3.Redirect HTTP to HTTPS (optional). I ignored this part.

But when I start my application, I got these error:

org.apache.catalina.LifecycleException: Failed to start component [Connector[HTTP/1.1-8443]]
    at org.apache.catalina.util.LifecycleBase.start(LifecycleBase.java:167) ~[tomcat-embed-core-8.5.28.jar:8.5.28]
    at org.apache.catalina.core.StandardService.addConnector(StandardService.java:225) ~[tomcat-embed-core-8.5.28.jar:8.5.28]

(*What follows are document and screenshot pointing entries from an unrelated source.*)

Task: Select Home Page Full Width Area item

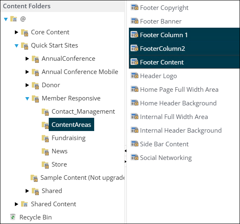Action: [179, 90]

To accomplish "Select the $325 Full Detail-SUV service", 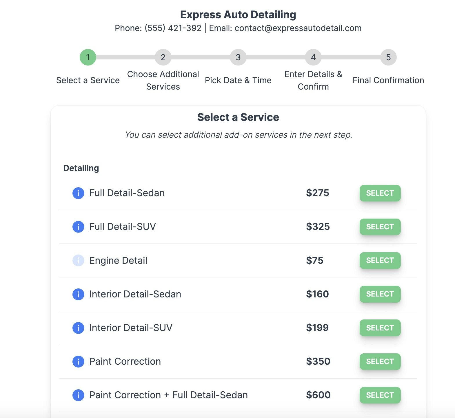I will coord(380,227).
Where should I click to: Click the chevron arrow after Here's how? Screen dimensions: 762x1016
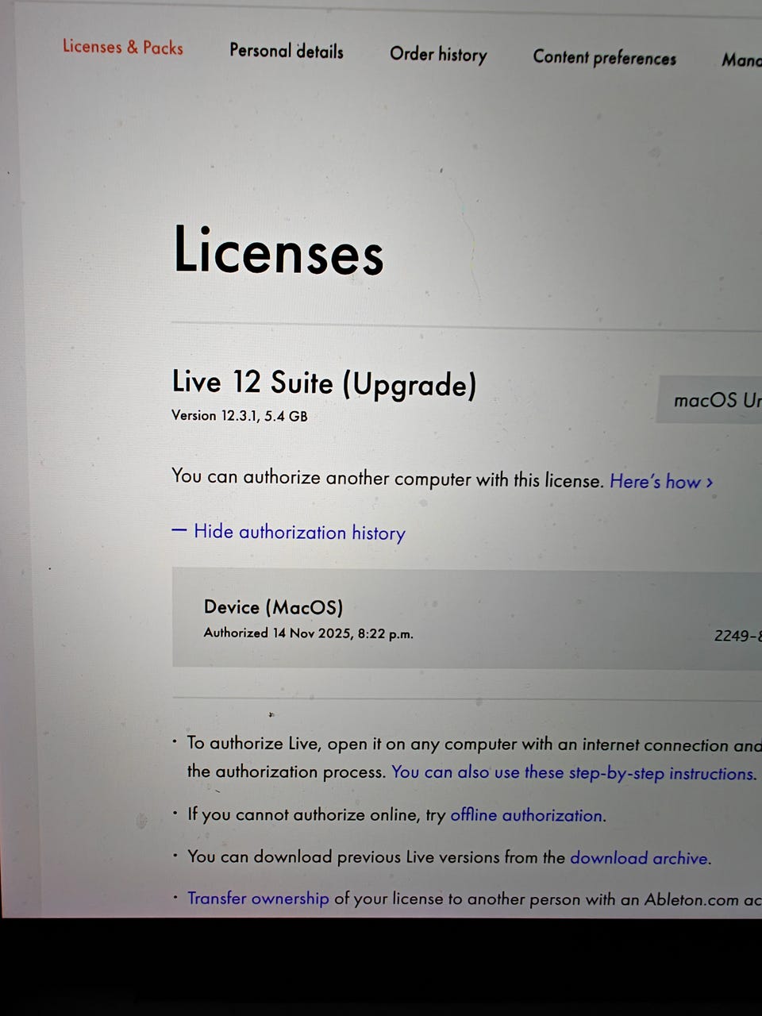tap(710, 483)
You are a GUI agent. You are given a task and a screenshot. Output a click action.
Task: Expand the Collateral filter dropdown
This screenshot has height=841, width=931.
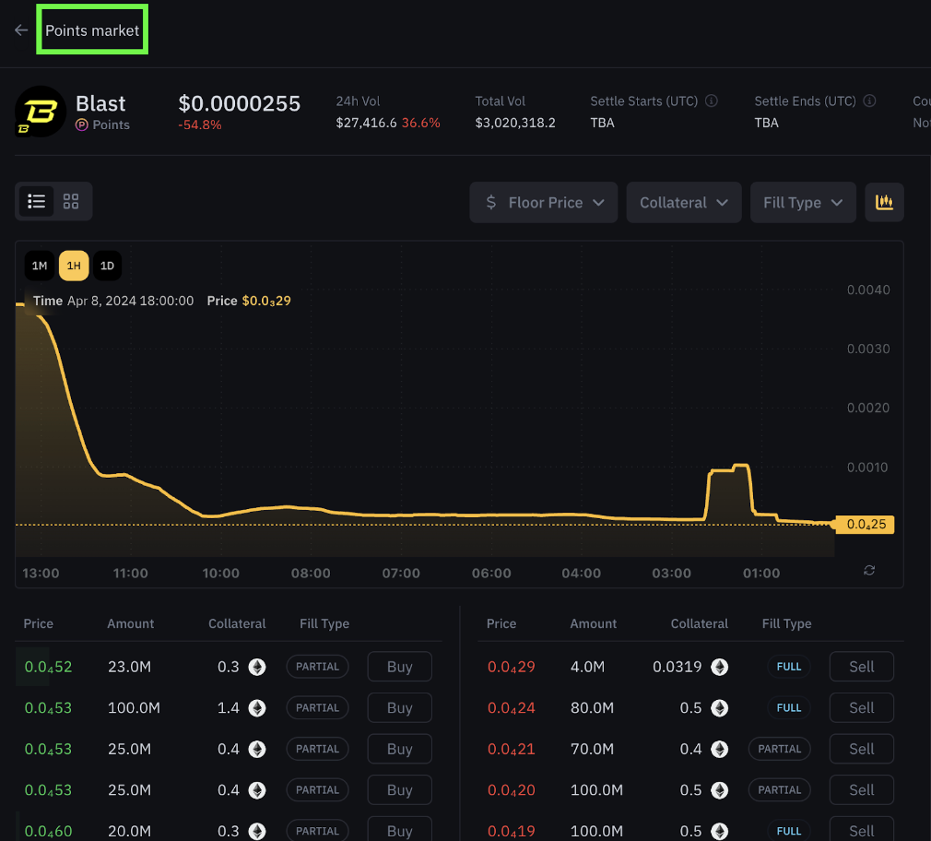point(683,203)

    at org.springframework.boot.web.embedded.tomcat.TomcatWebServer.addPreviouslyRemovedConnectors(TomcatWebServer.java:255) [spring-boot-2.0.0.RELEASE.jar:2.0.0.RELEASE]
    at org.springframework.boot.web.embedded.tomcat.TomcatWebServer.start(TomcatWebServer.java:197) [spring-boot-2.0.0.RELEASE.jar:2.0.0.RELEASE]
    at org.springframework.boot.web.servlet.context.ServletWebServerApplicationContext.startWebServer(ServletWebServerApplicationContext.java:300) [spring-boot-2.0.0.RELEASE.jar:2.0.0.RELEASE]
    at org.springframework.boot.web.servlet.context.ServletWebServerApplicationContext.finishRefresh(ServletWebServerApplicationContext.java:162) [spring-boot-2.0.0.RELEASE.jar:2.0.0.RELEASE]
    at org.springframework.context.support.AbstractApplicationContext.refresh(AbstractApplicationContext.java:552) [spring-context-5.0.4.RELEASE.jar:5.0.4.RELEASE]
    at org.springframework.boot.web.servlet.context.ServletWebServerApplicationContext.refresh(ServletWebServerApplicationContext.java:140) [spring-boot-2.0.0.RELEASE.jar:2.0.0.RELEASE]
    at org.springframework.boot.SpringApplication.refresh(SpringApplication.java:752) [spring-boot-2.0.0.RELEASE.jar:2.0.0.RELEASE]
    at org.springframework.boot.SpringApplication.refreshContext(SpringApplication.java:388) [spring-boot-2.0.0.RELEASE.jar:2.0.0.RELEASE]
    at org.springframework.boot.SpringApplication.run(SpringApplication.java:327) [spring-boot-2.0.0.RELEASE.jar:2.0.0.RELEASE]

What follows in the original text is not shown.